Arcade Fire à la Place Longueuil: petite virée dans The Suburbs
Xavier PROULX
Il y a de ces groupes qui éclatent en coup de tonnerre dans le ciel par ailleurs serein de la scène musicale actuelle. Arcade Fire est un de ceux là. En exploitant avec soin une machine promotionnelle bien rodée, emprunte de mystères et d’évènements secrets, Arcade Fire aura été dans les premier groupes bien de chez nous à générer un hype au Québec, bien avant les Cœur de Pirate de ce monde. La nouvelle avait commencé à se propager par twitter ce lundi. Arcade Fire allait se produire « secrètement » mercredi dans le stationnement de la Place Longueuil.

Arcade Fire a investi le stationnement de la Place Longueuil hier soir lors d'un concert-surprise. Photo: Xavier Proulx
Il faut dire que le groupe est littéralement – et sans jeu de mots – en feu ce mois-ci. Après s’être produit à Sherbrooke pour deux concerts à guichet fermés, Arcade Fire voulait vraisemblablement faire un cadeau aux Montréalais et apaiser ceux qui n’avaient pu mettre la main sur les précieux billets. Il n’y a qu’eux pour forcer une panoplie de jeunes urbains dans le vent à se déplacer en banlieue de Montréal, station Longueuil. La scène était délicieusement ironique; une poignée de fans armés de GPS et de cartes Google imprimés afin d’explorer ces étranges contrées banlieusardes. Plus sérieusement, l’ironie est encore plus délicieuse quand on sait que le nouvel album se nomme The Suburbs.
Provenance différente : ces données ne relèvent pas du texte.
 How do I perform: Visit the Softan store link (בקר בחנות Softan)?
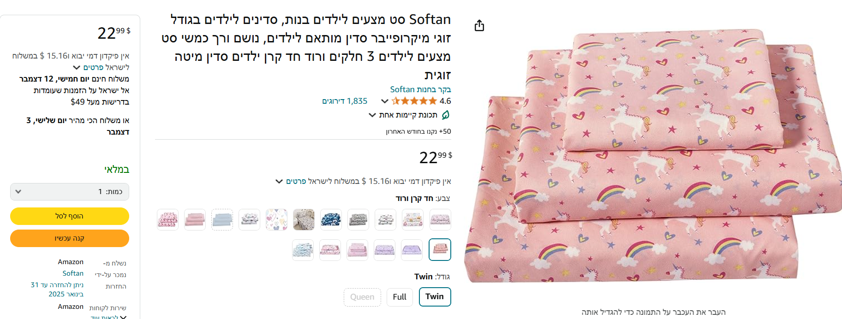click(420, 89)
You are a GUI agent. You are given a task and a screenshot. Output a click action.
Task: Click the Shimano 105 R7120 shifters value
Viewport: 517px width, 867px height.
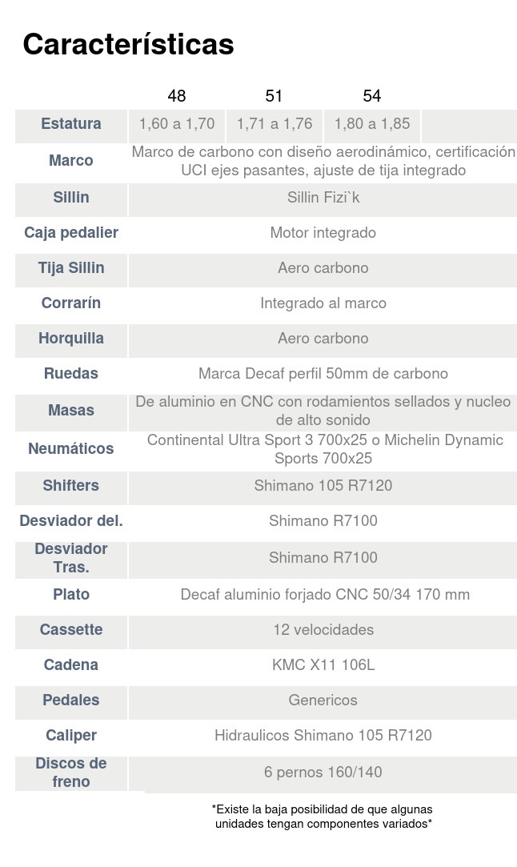[323, 486]
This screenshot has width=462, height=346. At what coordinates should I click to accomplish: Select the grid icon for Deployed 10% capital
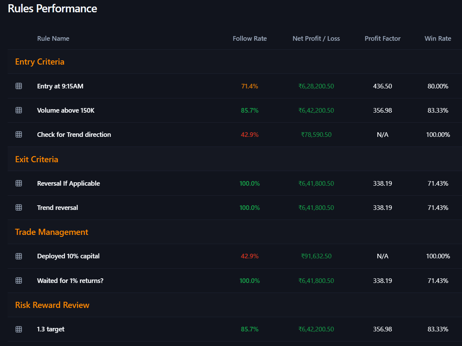tap(18, 256)
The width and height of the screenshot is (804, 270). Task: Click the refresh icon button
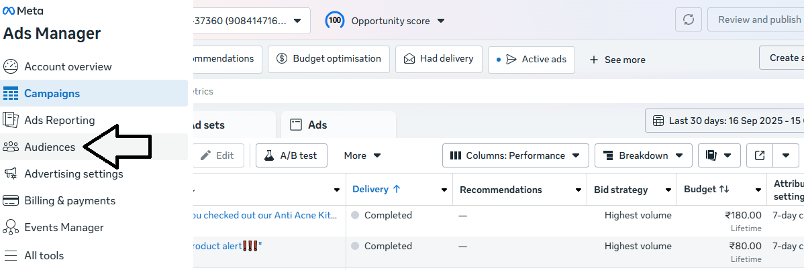pyautogui.click(x=688, y=20)
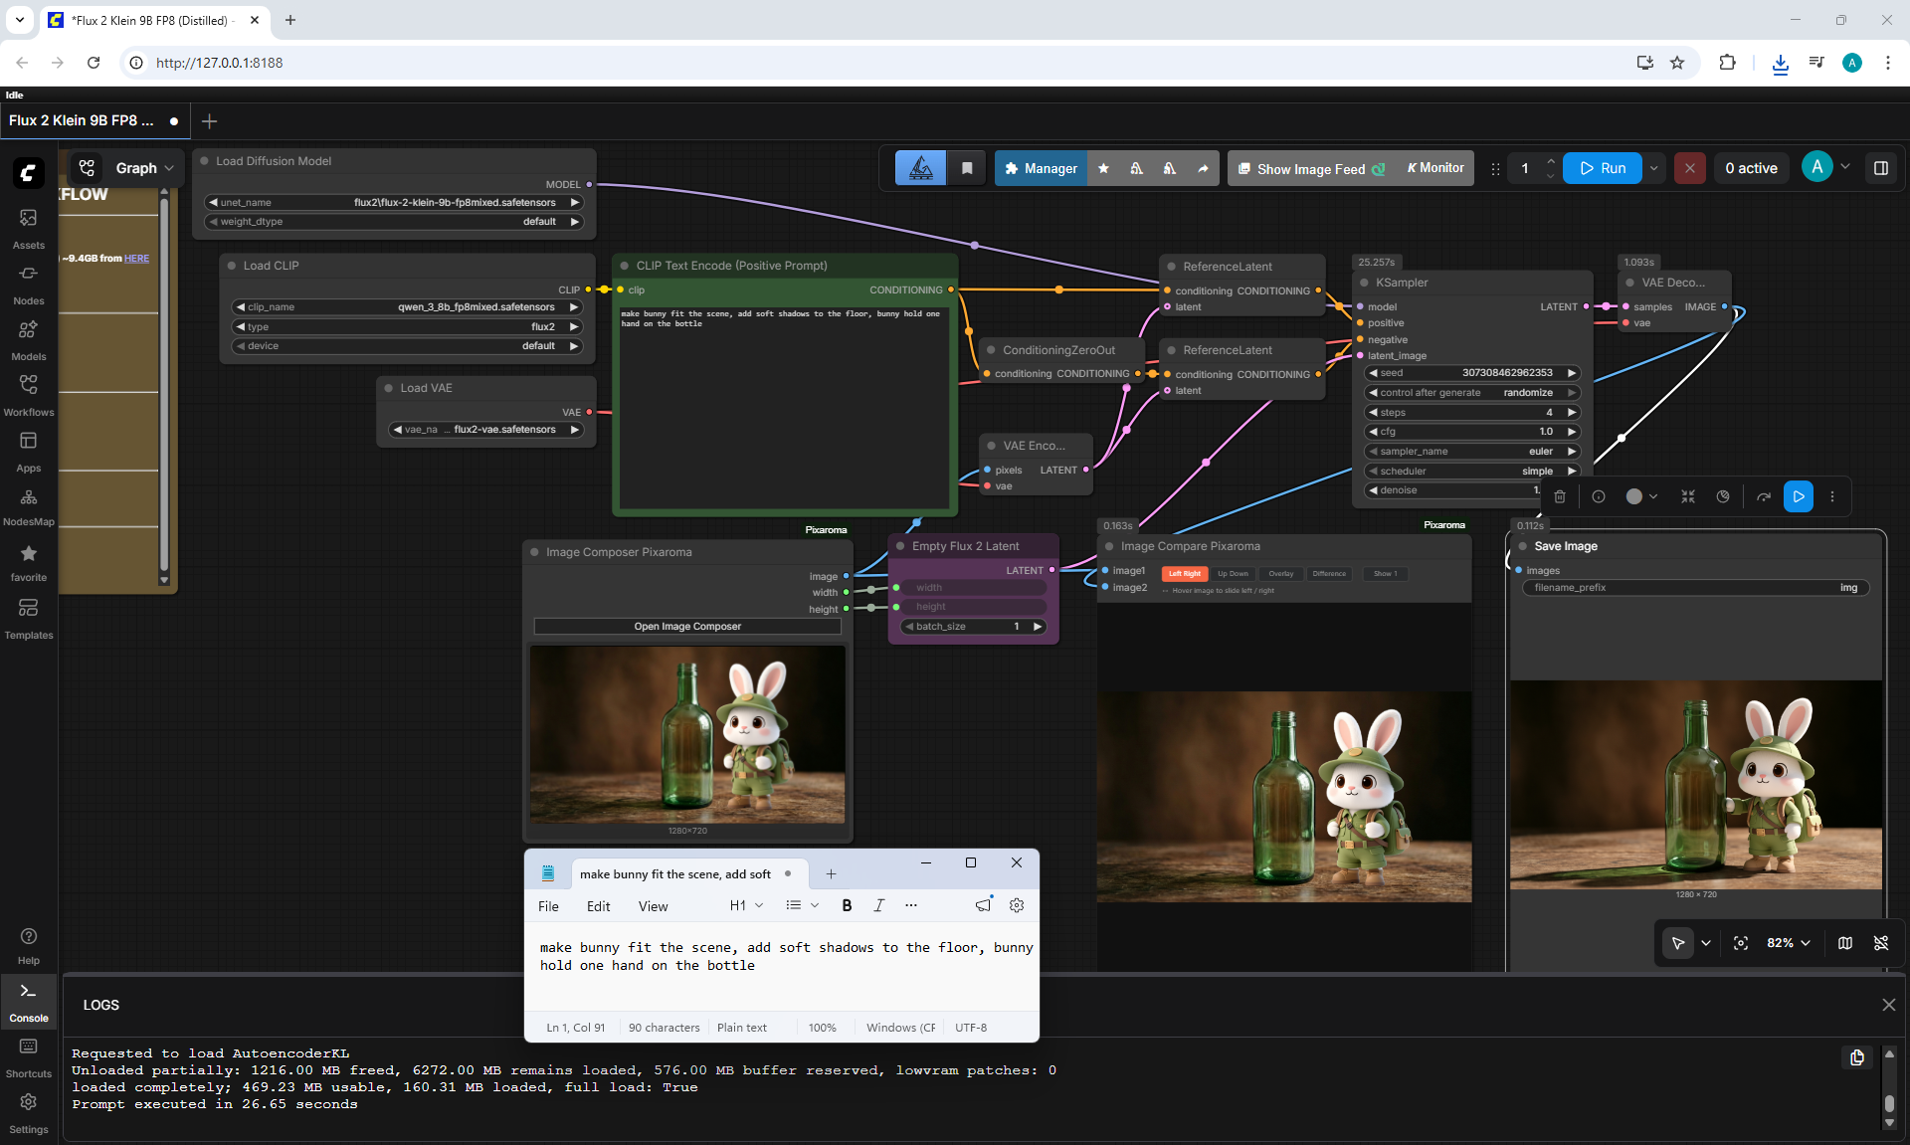Toggle the Left Right compare mode
Screen dimensions: 1910x1145
pyautogui.click(x=1184, y=574)
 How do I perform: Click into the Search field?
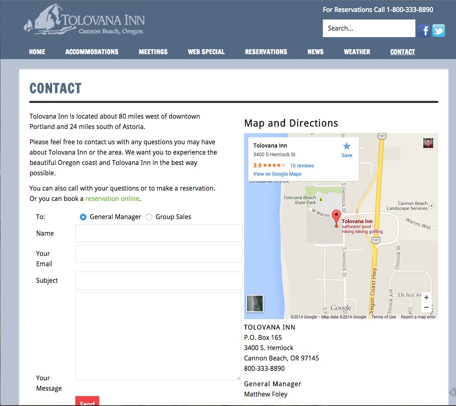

Win Butler et sa bande étaient bien au rendez-vous, dans une perspective surréaliste, entre un restaurant St-Hubert et un IGA. « Bonsoir nous sommes Malajube ! » – rires déchainés… « Qui aurait pu imaginer la scène » disait-il. Une poignée de fans étaient déjà présents vers 19h00, dans un stationnement plutôt clairsemé, devant une petite scène mobile sur laquelle s’entassait les nombreux membres du groupe, visiblement « à la bonne franquette ».
On se serait attendu à un concert de type showcase où chaque pièce du nouvel album aurait été dévoilée. Au contraire, on aura été fort choyé étant donné qu’il s’agissait en tout point du même concert qui avait été donné à Sherbrooke la veille. Pas plus de cinq nouvelles pièces donc, mais on peut déjà affirmer que The Suburbs et Month of May sonnent terriblement bien en concert. Peut-être même trop bien, car elles sont passablement linéaires sur les enregistrements. Difficile de se prononcer sur le sort de ces nouvelles pièces donc, sans en entendre la version finale, peaufinées et polies en studio. Par exemple difficile de juger Roccoco, nouvelle chanson particulièrement surprenante. We Used to Wait semble avoir volé la vedette, s’ouvrant sur un staccato au piano particulièrement prometteur. Le public partageait ses émotions entre écoute attentive et déchainement lorsque des pièces comme No Car Go ou Neighborhood #3 s’enchaînaient vers une finale à la Wake Up.
Quoiqu’il en soit ce concert surprise s’inscrivait dans le cadre « d’une excellente répétition pour Osheaga » comme l’affirmait Win. C’est à se demander ce que le groupe pourra offrir de mieux aux spectateurs du festival, si ce n’est un concert probablement une demi-heure plus long. Arcade Fire aura compris l’importance de donner un cadre éphémère à la musique. En ce sens, ils auront été des troubadours, voyageant d’une ville à l’autre pour s’installer dans une foire commerciale, produire leur matériel, donner au fan une occasion rassembleuse, et plier ensuite bagage. Ni vu ni connu. C’est comme ça qu’on les aime.
Arcade Fire sera de retour à Montréal le 31 juillet au festival Osheaga.